Soal Latihan —
Ringkaslah teks tentang motif sosial berikut dalam dua kalimat.

Potongan Teks —
Orang hebat memilih untuk menghadirkan surga di dunia. Atas pilihan ini, orang hebat akan beroleh tiket masuk ke surga yang kedua. Bagaimana caranya? Caranya sederhana: asal posisi hati kita benar, posisi niat kita benar, posisi azzam kita benar, dan posisi aksi kita benar. Teman, dunia adalah ruang interaksi yang didasarkan pada kebutuhan. Ada paling kurang tiga model motif sosial - yang menghubungkan interaksi dan pemenuhan kebutuhan, yakni: Need of Affiliation (kebutuhan akan kebersamaan dan persahabatan), Need of Power (kebutuhan akan kekuasaan), dan Need of Achievement (kebutuhan akan prestasi).
Need of Affiliation akan menghadirkan kecenderungan sebagai berikut: minat akan terjalinnya persahabatan, khawatir akan putusnya persahabatan, suka bekerja sama / gotong royong, toleransi, meminta persetujuan, bangga diterima masuk kelompok, bekerja dengan orang lain (team work), risih hidup menyendiri, setia pada kelompok.
Need of Power akan menghadirkan kecenderungan sebagai berikut: menunjukkan minat pada kekuasaan, mempengaruhi orang, mengendalikan orang lain, peka kepada struktur kelompok, membantu orang lain meski tidak diminta, berbuat sesuatu yang menimbulkan perasaan kuat, suka mengatur, disiplin tinggi, ingin dihormati, diakui, dan dihargai, perasaannya mudah tersentuh, berpendirian teguh, peka terhadap interpersonal.
Sementara Need of Achievement menghadirkan kecenderungan: suka berkompetisi, ingin dapat lebih banyak, puas pada keunggulan, menyibukkan diri dalam kegiatan pribadi, peka terhadap masalah, melibatkan diri dalam pembicaraan penting, berfikir ke depan, berani mengambil resiko, rasa tanggung jawab besar, tekad kuat terhadap keinginan pribadi, terbuka dan sportif, mengatasi masalah dengan unik.

Materi yang Diberikan —
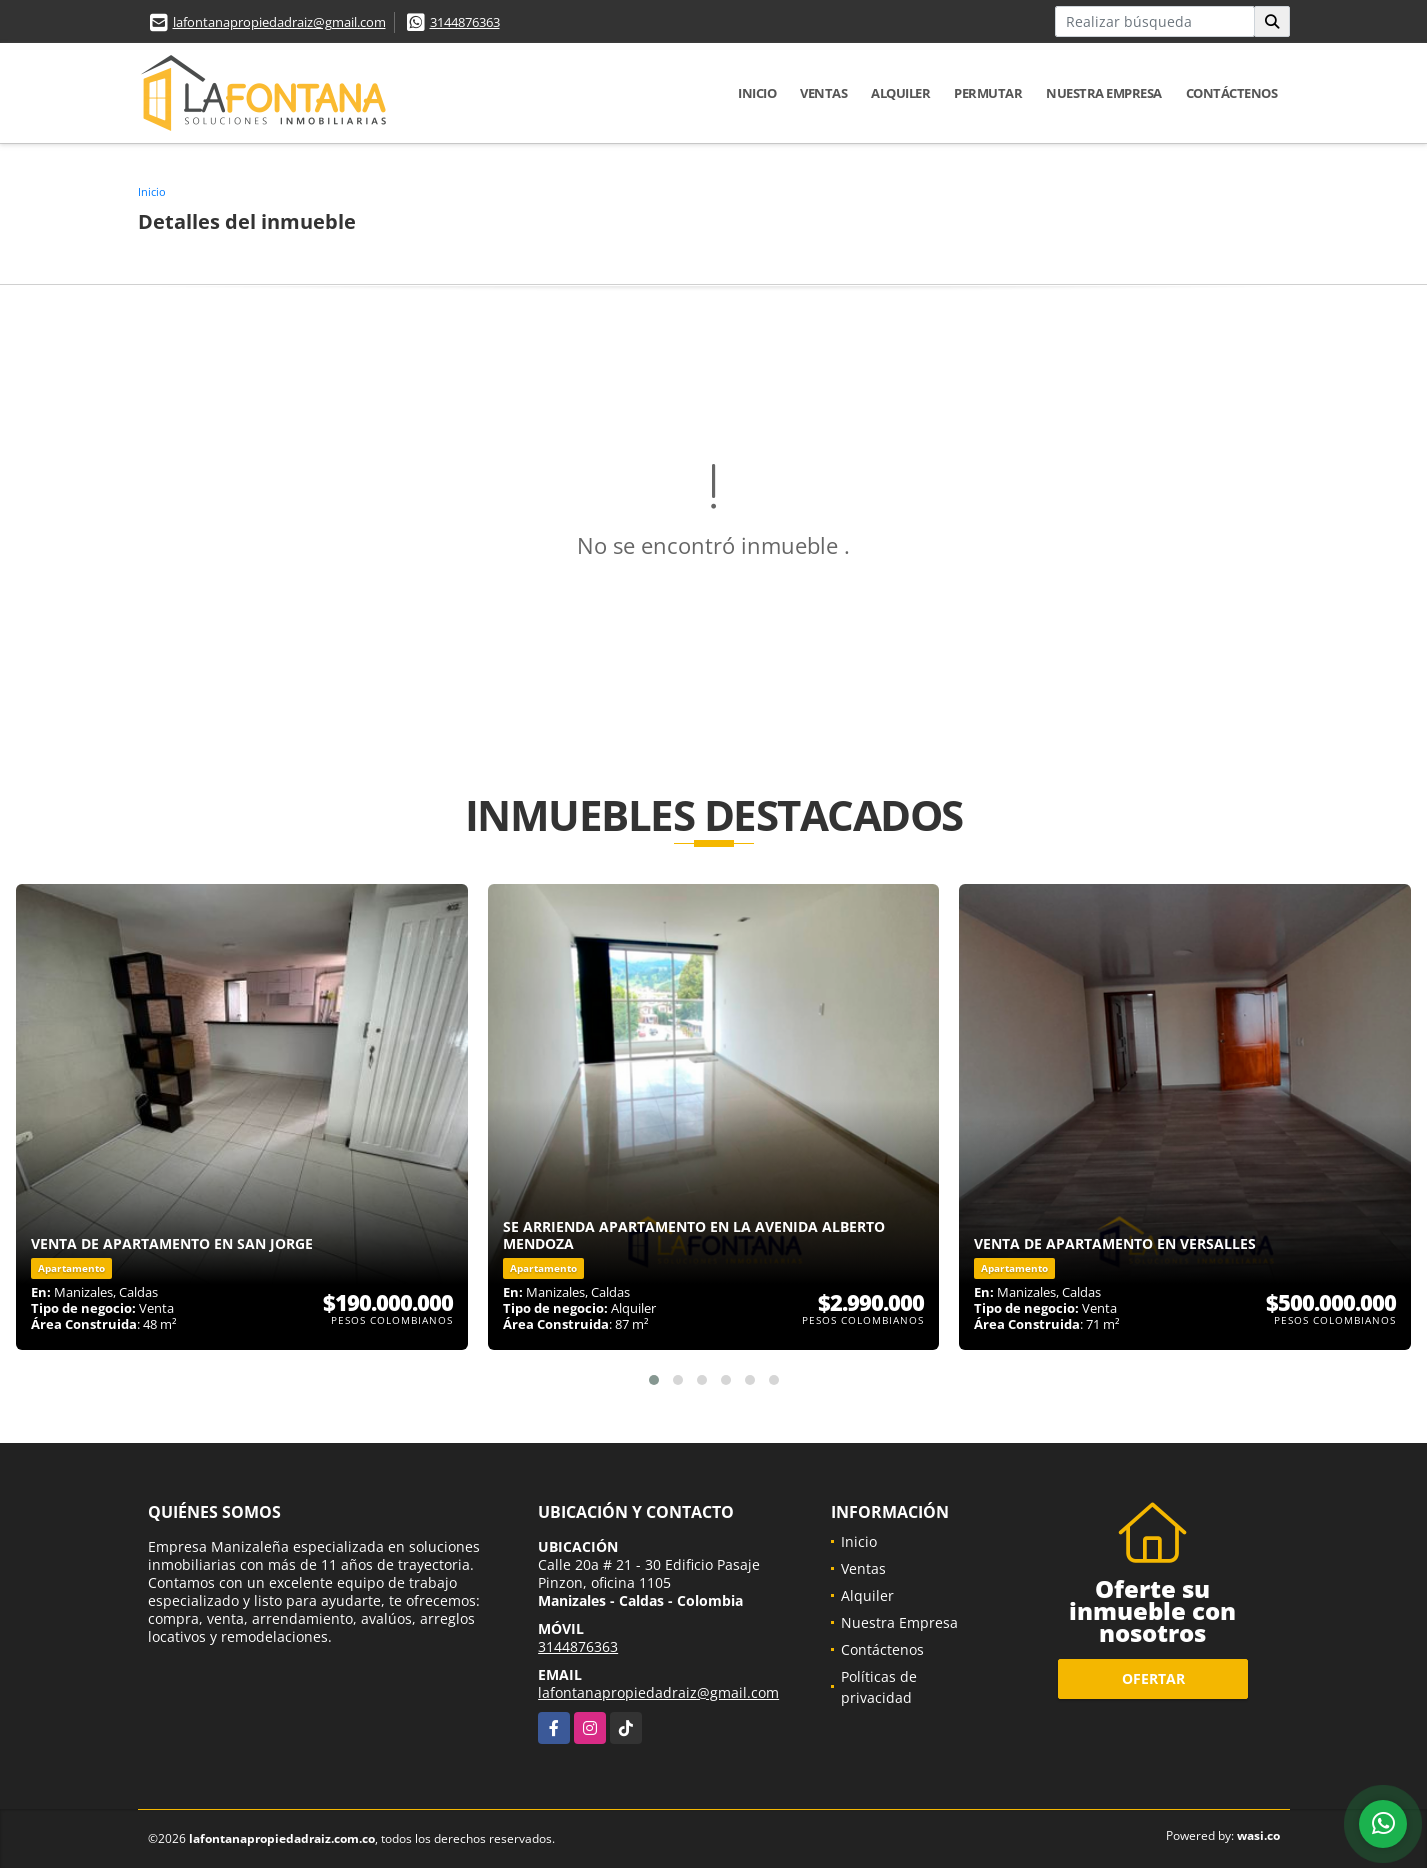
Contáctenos (1232, 93)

Jawaban Soal —
Orang hebat memilih menghadirkan surga di dunia, caranya dengan posisi hati, niat, azzam, dan aksi yang benar, sementara dunia sendiri adalah ruang interaksi yang didasarkan pada kebutuhan. Paling kurang ada tiga motif sosial yang menghubungkan interaksi dan pemenuhan kebutuhan, yaitu Need of Affiliation, Need of Power, dan Need of Achievement, yang masing-masing menghadirkan kecenderungan seperti setia pada kelompok, suka mengatur, dan suka berkompetisi.